** INSTRUCTIONS TO FOLLOW **
Only lines with the string "computer" are wanted. Pull them out of the data.

** DATASET EXCERPTS **
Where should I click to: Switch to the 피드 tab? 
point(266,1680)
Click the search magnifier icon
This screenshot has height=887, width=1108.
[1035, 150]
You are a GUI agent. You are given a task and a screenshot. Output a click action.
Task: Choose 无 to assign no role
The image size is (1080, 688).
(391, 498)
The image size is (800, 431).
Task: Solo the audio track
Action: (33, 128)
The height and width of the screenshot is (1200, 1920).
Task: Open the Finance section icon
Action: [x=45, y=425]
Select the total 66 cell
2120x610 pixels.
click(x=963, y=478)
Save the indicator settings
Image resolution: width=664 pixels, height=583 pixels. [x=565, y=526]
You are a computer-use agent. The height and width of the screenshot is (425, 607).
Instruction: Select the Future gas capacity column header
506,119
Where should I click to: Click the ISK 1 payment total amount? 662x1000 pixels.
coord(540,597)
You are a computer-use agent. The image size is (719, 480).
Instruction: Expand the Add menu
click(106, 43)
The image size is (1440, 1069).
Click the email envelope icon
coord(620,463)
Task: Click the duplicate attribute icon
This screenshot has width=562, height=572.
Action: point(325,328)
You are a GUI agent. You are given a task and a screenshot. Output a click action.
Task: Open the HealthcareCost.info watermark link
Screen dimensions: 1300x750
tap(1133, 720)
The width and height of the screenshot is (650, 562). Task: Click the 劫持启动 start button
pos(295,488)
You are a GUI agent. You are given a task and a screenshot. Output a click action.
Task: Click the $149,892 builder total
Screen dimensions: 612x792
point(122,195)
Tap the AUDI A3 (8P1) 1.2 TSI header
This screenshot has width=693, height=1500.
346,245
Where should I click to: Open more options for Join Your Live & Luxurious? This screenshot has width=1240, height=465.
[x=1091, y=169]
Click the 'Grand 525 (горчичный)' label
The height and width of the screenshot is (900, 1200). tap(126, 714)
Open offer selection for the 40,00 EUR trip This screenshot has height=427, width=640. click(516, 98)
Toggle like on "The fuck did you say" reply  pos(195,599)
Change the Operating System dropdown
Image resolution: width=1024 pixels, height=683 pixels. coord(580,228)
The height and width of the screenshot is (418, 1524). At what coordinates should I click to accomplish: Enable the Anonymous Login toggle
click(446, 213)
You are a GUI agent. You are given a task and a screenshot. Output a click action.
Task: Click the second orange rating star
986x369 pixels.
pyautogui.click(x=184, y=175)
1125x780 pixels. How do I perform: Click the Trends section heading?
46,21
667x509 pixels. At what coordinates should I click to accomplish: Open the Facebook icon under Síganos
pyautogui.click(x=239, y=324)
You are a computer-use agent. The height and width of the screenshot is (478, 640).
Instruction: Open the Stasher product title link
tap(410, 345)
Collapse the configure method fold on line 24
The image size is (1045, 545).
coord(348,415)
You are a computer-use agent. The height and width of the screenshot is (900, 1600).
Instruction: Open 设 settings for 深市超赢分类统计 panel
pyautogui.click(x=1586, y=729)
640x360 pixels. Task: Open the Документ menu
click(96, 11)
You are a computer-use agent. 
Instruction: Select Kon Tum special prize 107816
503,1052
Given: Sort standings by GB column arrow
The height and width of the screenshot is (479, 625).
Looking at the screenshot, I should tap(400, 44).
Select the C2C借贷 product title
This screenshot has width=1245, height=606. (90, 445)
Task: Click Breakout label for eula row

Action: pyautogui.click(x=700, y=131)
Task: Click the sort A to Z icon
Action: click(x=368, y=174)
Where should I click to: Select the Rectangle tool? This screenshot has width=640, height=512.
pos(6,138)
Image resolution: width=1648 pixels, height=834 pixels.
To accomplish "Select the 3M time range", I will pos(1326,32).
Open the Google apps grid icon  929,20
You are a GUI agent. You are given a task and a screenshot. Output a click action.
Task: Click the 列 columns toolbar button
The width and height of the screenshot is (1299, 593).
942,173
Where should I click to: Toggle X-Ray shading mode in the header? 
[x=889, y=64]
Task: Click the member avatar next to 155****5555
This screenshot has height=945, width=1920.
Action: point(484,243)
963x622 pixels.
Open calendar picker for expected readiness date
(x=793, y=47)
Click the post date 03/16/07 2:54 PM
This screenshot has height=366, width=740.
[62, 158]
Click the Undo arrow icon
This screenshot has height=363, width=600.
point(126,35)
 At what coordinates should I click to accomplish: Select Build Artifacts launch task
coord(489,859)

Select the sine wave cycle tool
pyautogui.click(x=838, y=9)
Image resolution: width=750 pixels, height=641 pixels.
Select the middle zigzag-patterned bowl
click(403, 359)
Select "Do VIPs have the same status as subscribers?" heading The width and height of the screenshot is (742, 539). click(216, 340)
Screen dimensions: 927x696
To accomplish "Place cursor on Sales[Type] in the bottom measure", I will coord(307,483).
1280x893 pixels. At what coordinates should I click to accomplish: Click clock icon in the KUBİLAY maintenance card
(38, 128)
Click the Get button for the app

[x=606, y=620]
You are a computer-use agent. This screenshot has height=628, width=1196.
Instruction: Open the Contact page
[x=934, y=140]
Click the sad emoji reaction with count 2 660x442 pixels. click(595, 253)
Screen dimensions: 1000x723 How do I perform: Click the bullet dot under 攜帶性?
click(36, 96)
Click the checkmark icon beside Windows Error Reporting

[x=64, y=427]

** RESULT FOR THIS TASK **
You are a computer-use agent. The height and width of the screenshot is (425, 607).
You are a computer-use agent. The image size is (719, 480).
You are a computer-use agent. The height and width of the screenshot is (478, 640).
You are a computer-use agent. The height and width of the screenshot is (900, 1600).
You are a computer-use agent. 
You are a computer-use agent. This screenshot has height=628, width=1196.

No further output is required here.